The contract will see Urenco continuing to supply Ukraine’s Energoatom with enriched uranium until 2035, with an option to extend the contract to 2043.
The contract was signed by Energoatom President Petro Kotin (pictured above, centre) and Urenco CEO Boris Schucht (third from the right) during the World Nuclear Exhibition 2023 in Paris.
Urenco, a UK-Dutch-German company, has worked with Energoatom since 2009. Since it has ended links with Russian nuclear fuel, Energoatom’s sole supplier for fuel assemblies for its power plants has been Westinghouse Electric Sweden, with the enriched uranium used for that fuel manufacture supplied by Urenco. Energotaom said that the current supply contracts with Urenco – for enriched uranium product and natural uranium hexafluoride – expire in 2025.

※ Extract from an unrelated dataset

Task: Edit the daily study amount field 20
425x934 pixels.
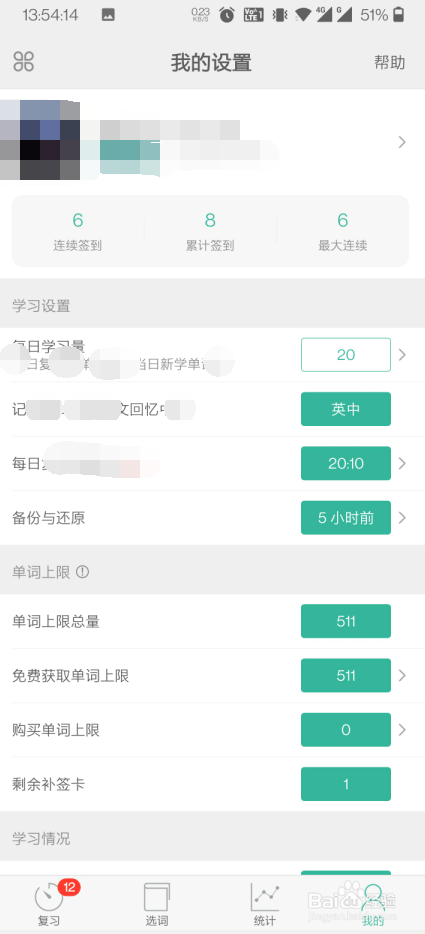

Kotin said: “Energoatom and Urenco already have a positive experience of cooperation, so that the signing of the contract is another step towards ensuring the energy independence of our country for years to come. Urenco’s global presence ensures diversity and security of supply for customers through enrichment facilities in Germany, the Netherlands, the USA and the UK.”

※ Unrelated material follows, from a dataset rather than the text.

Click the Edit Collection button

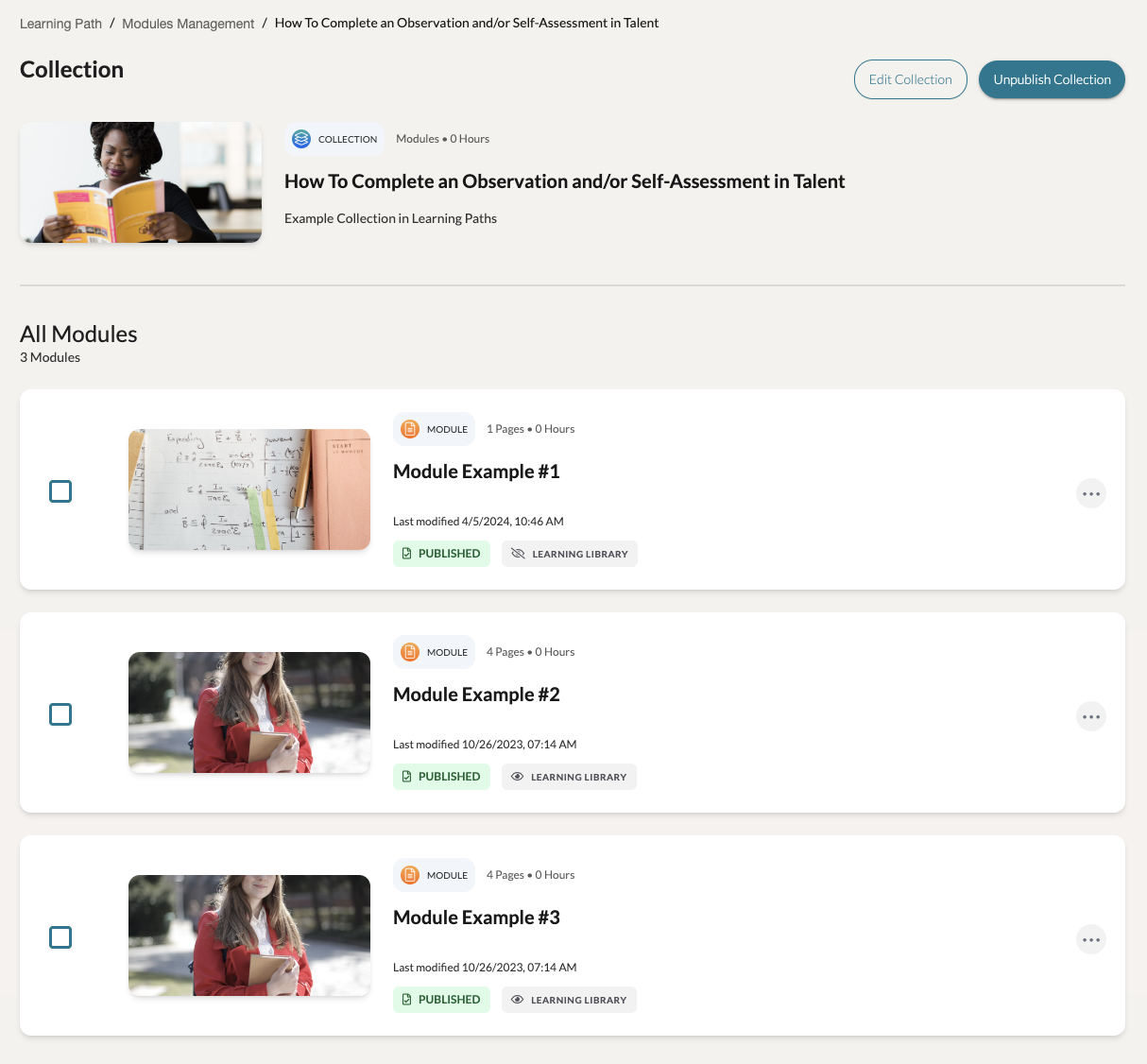click(x=910, y=79)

Schucht said: “Since the outbreak of the conflict, it has been more important than ever that Urenco plays its part to assist Ukraine to generate power for the country. We have provided support to our customer Energoatom, and its employees, and increased our supply of nuclear enrichment services to them to help enable energy independence and security of supply. This latest agreement will continue our productive working relationship.”
The UK’s minister for nuclear, Andrew Bowie, said the contract would “help secure Ukraine’s energy independence in the years to come”.
Ukraine’s Energy Minister Herman Halushchenko said the manufacture of nuclear fuel was crucial for national security which was why the country was working on “ramping up such production and strengthening cooperation with international partners”.
Ukraine has 15 reactors – including the six at Zaporizhzhia which have been under Russian military control since early March 2022 – whose combined capacity generates about half of its electricity. The country is looking to the West for new nuclear capacity, large and small, including an agreement with Westinghouse to build nine AP1000 reactors at established sites.